What happens in London is what happens in many Thomas stories—he meets strangers, goes on a run, and positively irradiates himself with drink. The final text from the 1940 collection Portrait of the Artist as a Young Dog, “One Warm Saturday,” sees the protagonist get so drunk he loses his party companions because he can’t find the apartment he’s just left (still in the same building, knocking hopelessly on doors). In Skin Trade, the running gag is a bottle stuck on Bennet’s finger. At one point, he and his companions end up dancing in a bar (beware the unrestrained racism in this story), where he smacks someone with the bottle accidentally and the quartet is tossed to the rainy streets. “ ‘It’s safe,’ Mr. Allingham said. ‘It’s nice and safe in the rain.
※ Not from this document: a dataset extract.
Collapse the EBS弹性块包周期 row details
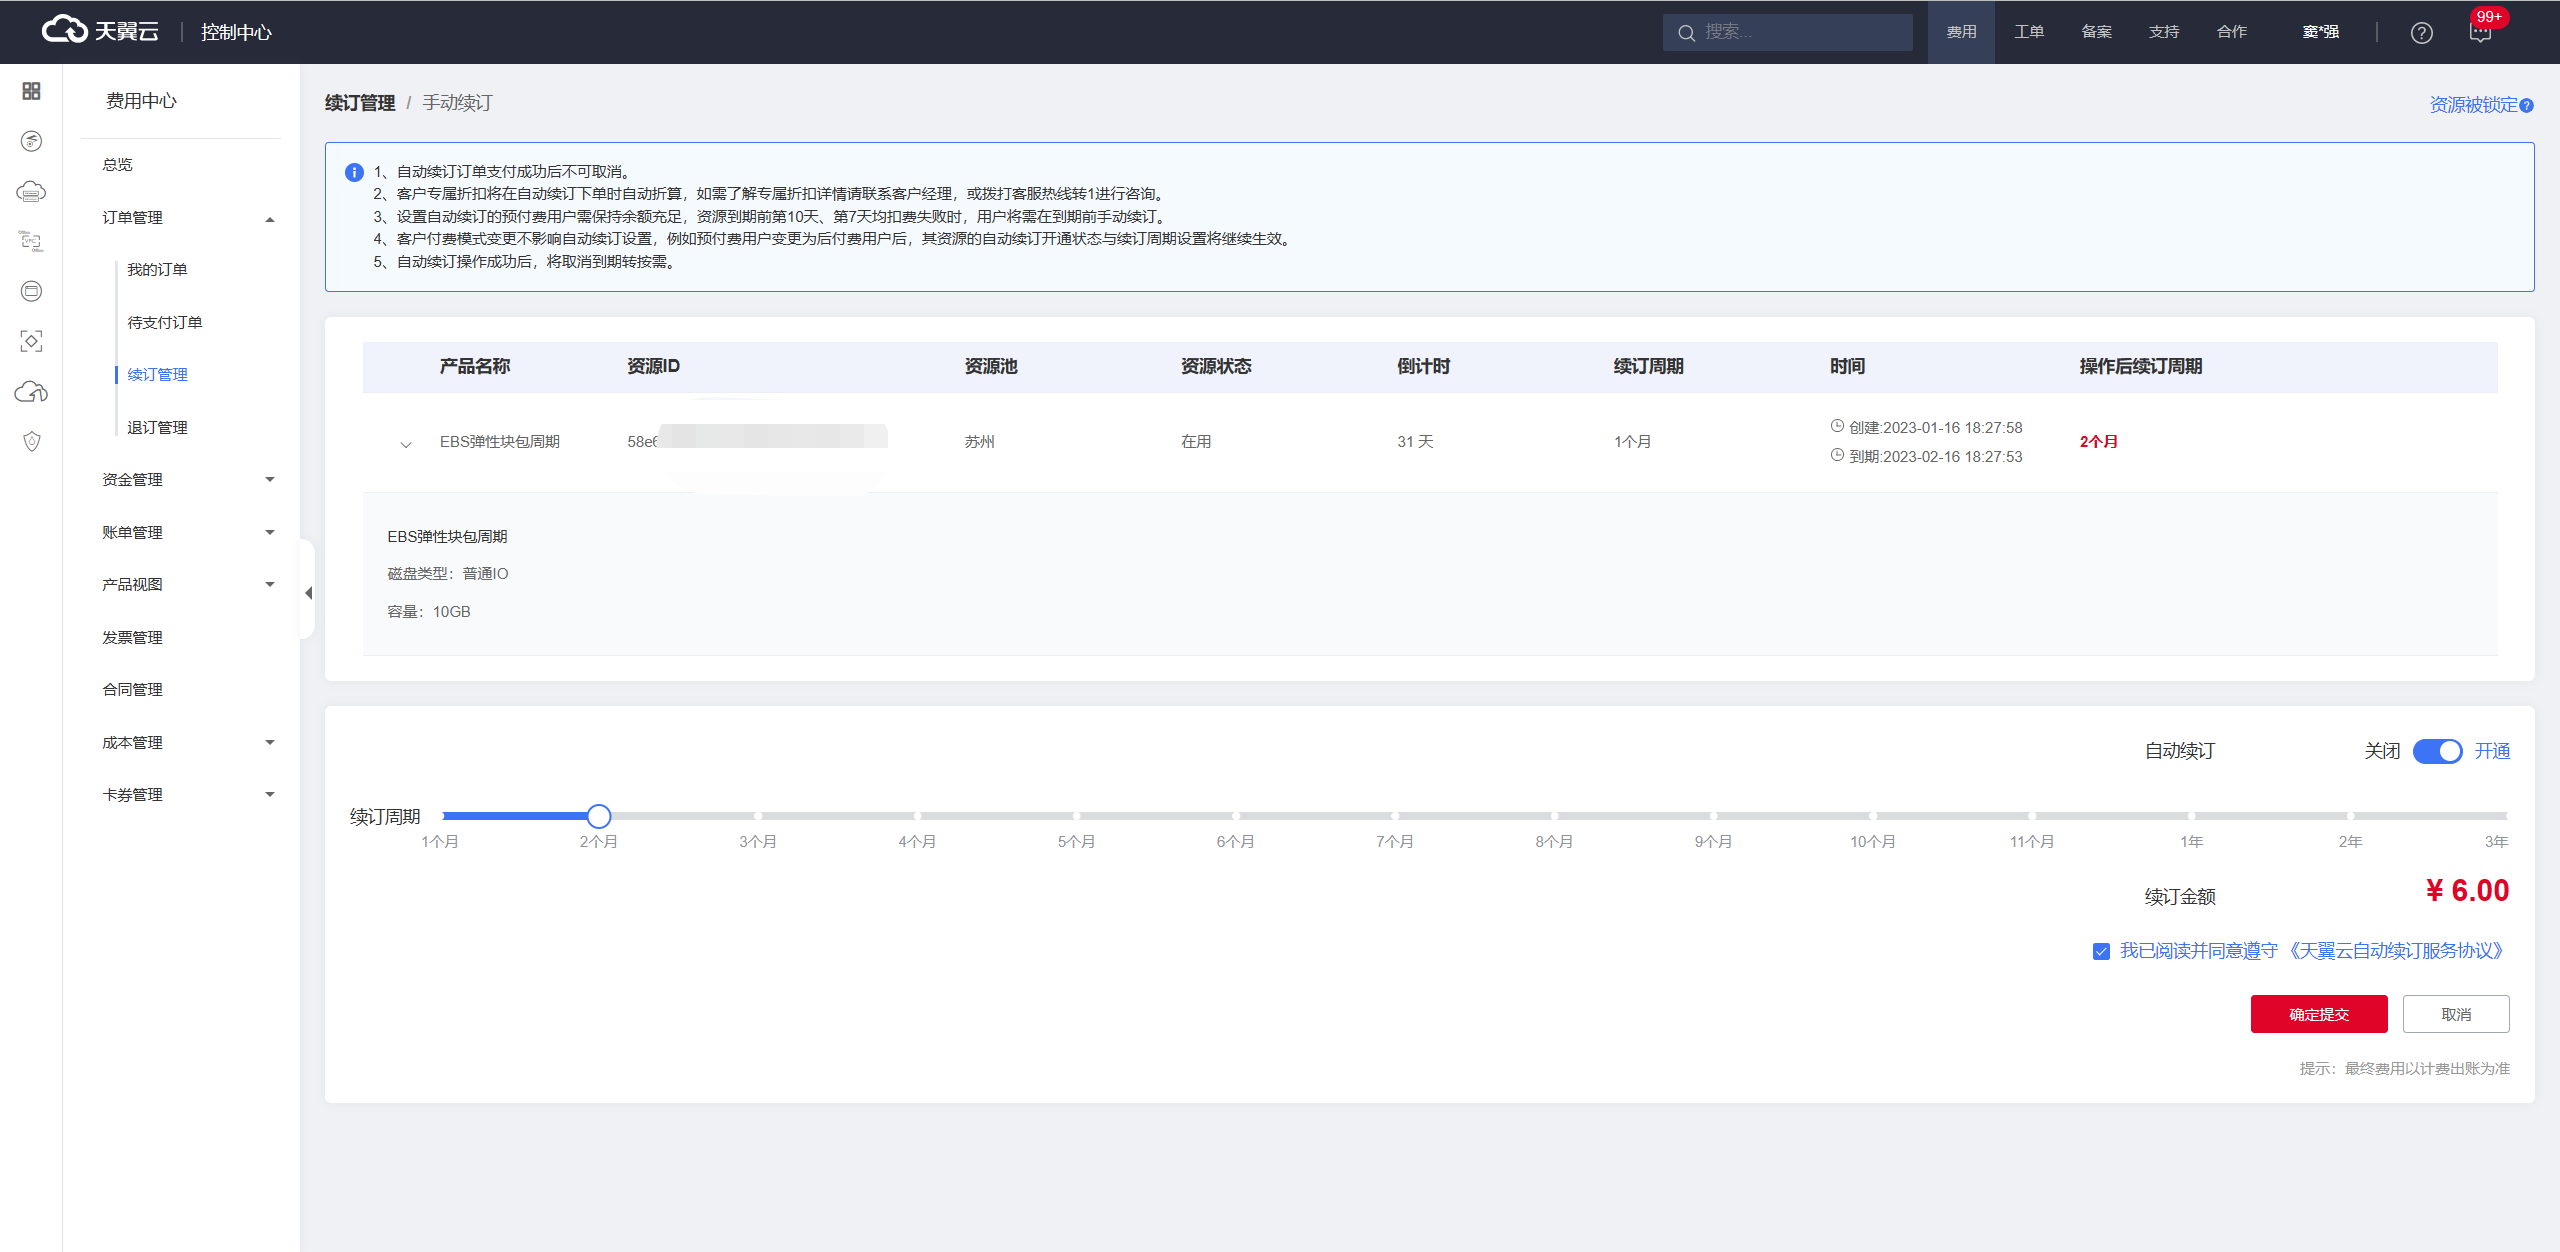 point(406,444)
It’s nice and rational sitting on the steps in the rain.’ ” (One reason Thomas stopped writing short stories in the last years of his life was that he took this gift for the picaresque into gigs as a scriptwriter, which is the subject of another compilation.)
The smallness of these scenes is as important as their vividness. Bennet meets Mr. Allingham in a pub (of course) and then follows him to his combined shop and home, which is the center of “Plenty of Furniture.” It is “the fullest room in England,” where “hundreds of houses had been spilt” and there were “tables and chairs coming in on a wooden flood, chests and cupboards soaring on ropes through the window and settling down like birds.” Thomas the poet has to be Thomas the expositor here, turning the mundanity of a hoarder’s shop into a forest of mystery, where “Rose” (whoever she is) is “dead still on a sunk bed between the column of chairs, buried alive, soft and fat and lost in a grave in a house.” If the end of that sentence is not both drumming and psychoanalysis, I am a fish with a monocle.
In the same way that compilation albums often reveal the hidden strengths of a band, allowing someone else to decide what works, Collected Stories has always been my favorite Thomas, because of its balance. I need a touch of zinc white to even out the purple with this one. The demands of successful fiction bring Thomas and his rambles into the light, where we can see the triumph and regret in every drop.
Sasha Frere-Jones is a musician and writer from New York. His memoir, Earlier, was just published by Semiotext(e).